Q I am really confused about the capital gains tax. I have just made an offer for a second house, in which I intend to live. I also plan to release the equity in my current home and turn it into a rental property as it is very rental. I bought my current house about 13 years ago for £ 130,000. It is now worth £ 265,000. My hope is to free up 75% of the equity to buy my new home.
What capital gains tax will I have to pay? It was rented for two years when I was working overseas and I plan to rent it for another five years after purchasing my new home. I only have attorneys’ fee estimates and so on when buying the house I plan to rent because I didn’t keep records and lost some documents when I went work abroad.
I’m also considering leaving it for only two and a half years after I move so that I can recoup the stamp costs. And also hoping to put in trust for my son when he turns 18 so that he is not liable for inheritance tax and also because I will not need the income generated as a rental at that time.
A You are right, you are really confused about Capital Gains Tax (CGT). This tax on capital gains realized on assets – such as property or shares – does not come into play until after the asset has been disposed of. So in your case, not until you sell the house or give it to your son, although if you give it to him through a trust it is apparently possible to avoid CGT by using what is called “retention relief” – but if you want to know more about it, you’ll have to ask a specialist accountant.
CGT doesn’t come into play when you are raising money from a property by taking out a mortgage, which I assume you will be doing to free up the equity in your current home – I don’t see how you would otherwise.

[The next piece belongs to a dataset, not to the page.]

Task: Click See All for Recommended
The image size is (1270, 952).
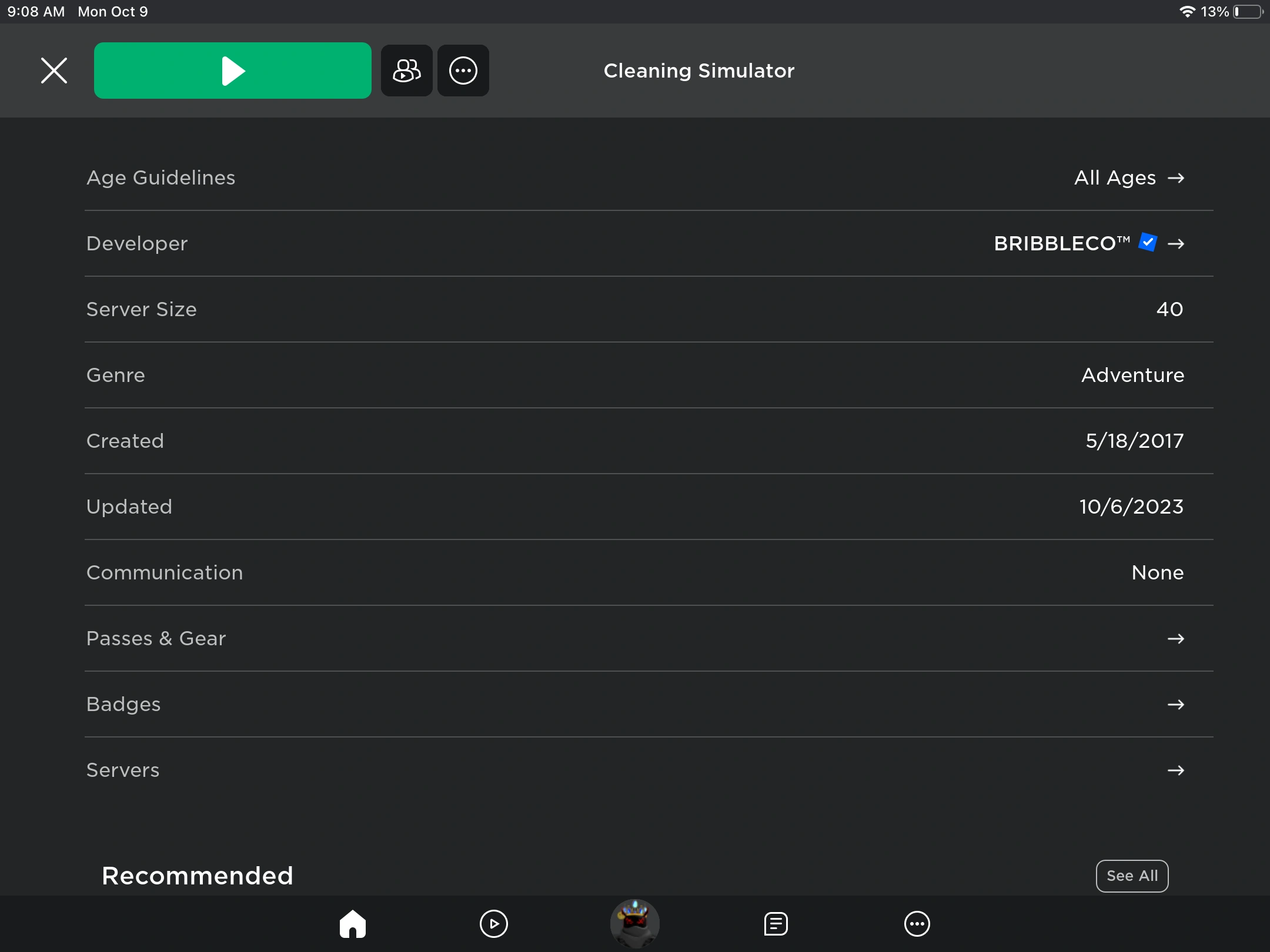Action: tap(1132, 876)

Regarding the recovery of the additional property tax (SDLT) that you will have to pay on your new home (because you will not have sold your current home), HM Revenue and Customs (HMRC) says that you “must have sold your old main residence within three years of purchasing the new property [on which you would have paid the higher rate of SDLT] to be entitled to a refund ”. Giving the proposed rental property to your son – whether through a trust or as a direct gift – does not appear to count as the sale of the property for the purposes of determining whether you are entitled to an SDLT rebate.
Finally, if you want to keep it simple and expect to live a long and happy life, you can simply give the rental property to your son when he turns 18 and live another seven years to avoid inheritance tax. But if you want to maintain some sort of control over the property and don’t mind complicating things, you’ll need to speak with a legal professional to find out what kind of trust would be best for your situation.